本文抜粋:

══════

私がいま乗っている、白い日産スカイラインGTS-t TypeM(車名型式はニッサンE-HCR32。以下、「R32」と呼ぶ)のことだ。初年度登録は1990年だから、満31歳になる。この3月が通算15回めの車検だった。前オーナーが20年間大切に乗り、高齢となって運転にドクターストップがかかったことから、取材を通じて知り合った私の手元にきた。
受け継いだ日産スカイラインGTS-tTypeM(HCR32)
このクルマの前オーナーは、土方(ひじかた)敏夫さん(1922‐2012)。太平洋戦争中の1942年に豊島師範学校を卒業、小学校の教員をしながら東京物理学校(現・東京理科大学)の夜間部に在学していた
1943年10月、第十三期飛行専修予備学生として土浦海軍航空隊に入隊、戦闘機搭乗員となった。大戦末期、零戦を駆って沖縄戦で特攻隊直掩、敵機動部隊索敵攻撃、九州上空の邀撃戦など、度重なる激戦に参加、大分県の宇佐基地で終戦を迎えた人である。終戦時は海軍大尉。
1944年、九六式艦上戦闘機で訓練中の土方さん。当時22歳
4月12日発売。定価:1430円(税込)。講談社ビーシー/講談社。

══════

課題文:
上の本文抜粋から、「受け継いだ日産スカイラインGTS-tTypeM(HCR32)」から「4月12日発売。定価:1430円(税込)。講談社ビーシー/講談社。」までをすべて、一字も変えずに書き写して返してほしい。

目標位置の記録:
══════

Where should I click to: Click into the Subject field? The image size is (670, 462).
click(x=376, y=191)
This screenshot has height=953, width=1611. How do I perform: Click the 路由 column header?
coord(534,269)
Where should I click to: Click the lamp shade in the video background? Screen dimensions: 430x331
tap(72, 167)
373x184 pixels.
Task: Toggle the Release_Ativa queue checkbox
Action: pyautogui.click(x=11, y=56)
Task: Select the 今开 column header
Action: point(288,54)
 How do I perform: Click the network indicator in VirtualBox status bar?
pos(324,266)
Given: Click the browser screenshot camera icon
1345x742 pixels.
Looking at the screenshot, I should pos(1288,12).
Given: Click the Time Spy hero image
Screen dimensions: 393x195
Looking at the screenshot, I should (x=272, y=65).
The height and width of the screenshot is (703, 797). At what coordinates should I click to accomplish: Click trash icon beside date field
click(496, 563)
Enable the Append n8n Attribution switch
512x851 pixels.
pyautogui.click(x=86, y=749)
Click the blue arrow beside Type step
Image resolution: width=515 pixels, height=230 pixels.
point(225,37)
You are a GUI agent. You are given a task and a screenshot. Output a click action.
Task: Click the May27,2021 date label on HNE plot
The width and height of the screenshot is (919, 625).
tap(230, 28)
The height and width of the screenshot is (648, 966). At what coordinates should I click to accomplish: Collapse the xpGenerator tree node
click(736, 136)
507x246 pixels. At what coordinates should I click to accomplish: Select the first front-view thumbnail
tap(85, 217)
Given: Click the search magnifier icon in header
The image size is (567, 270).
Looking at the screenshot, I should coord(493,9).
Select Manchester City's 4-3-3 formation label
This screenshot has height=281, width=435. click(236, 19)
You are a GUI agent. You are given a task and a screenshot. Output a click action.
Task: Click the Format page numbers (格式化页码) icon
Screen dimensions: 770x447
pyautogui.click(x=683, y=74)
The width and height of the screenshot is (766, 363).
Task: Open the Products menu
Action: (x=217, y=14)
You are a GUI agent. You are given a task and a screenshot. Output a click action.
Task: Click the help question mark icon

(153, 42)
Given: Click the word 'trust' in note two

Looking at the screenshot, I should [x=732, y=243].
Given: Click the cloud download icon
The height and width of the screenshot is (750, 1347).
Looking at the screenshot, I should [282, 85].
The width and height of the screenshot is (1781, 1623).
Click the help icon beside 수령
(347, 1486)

══════

出力全文:
受け継いだ日産スカイラインGTS-tTypeM(HCR32)
このクルマの前オーナーは、土方(ひじかた)敏夫さん(1922‐2012)。太平洋戦争中の1942年に豊島師範学校を卒業、小学校の教員をしながら東京物理学校(現・東京理科大学)の夜間部に在学していた
1943年10月、第十三期飛行専修予備学生として土浦海軍航空隊に入隊、戦闘機搭乗員となった。大戦末期、零戦を駆って沖縄戦で特攻隊直掩、敵機動部隊索敵攻撃、九州上空の邀撃戦など、度重なる激戦に参加、大分県の宇佐基地で終戦を迎えた人である。終戦時は海軍大尉。
1944年、九六式艦上戦闘機で訓練中の土方さん。当時22歳
4月12日発売。定価:1430円(税込)。講談社ビーシー/講談社。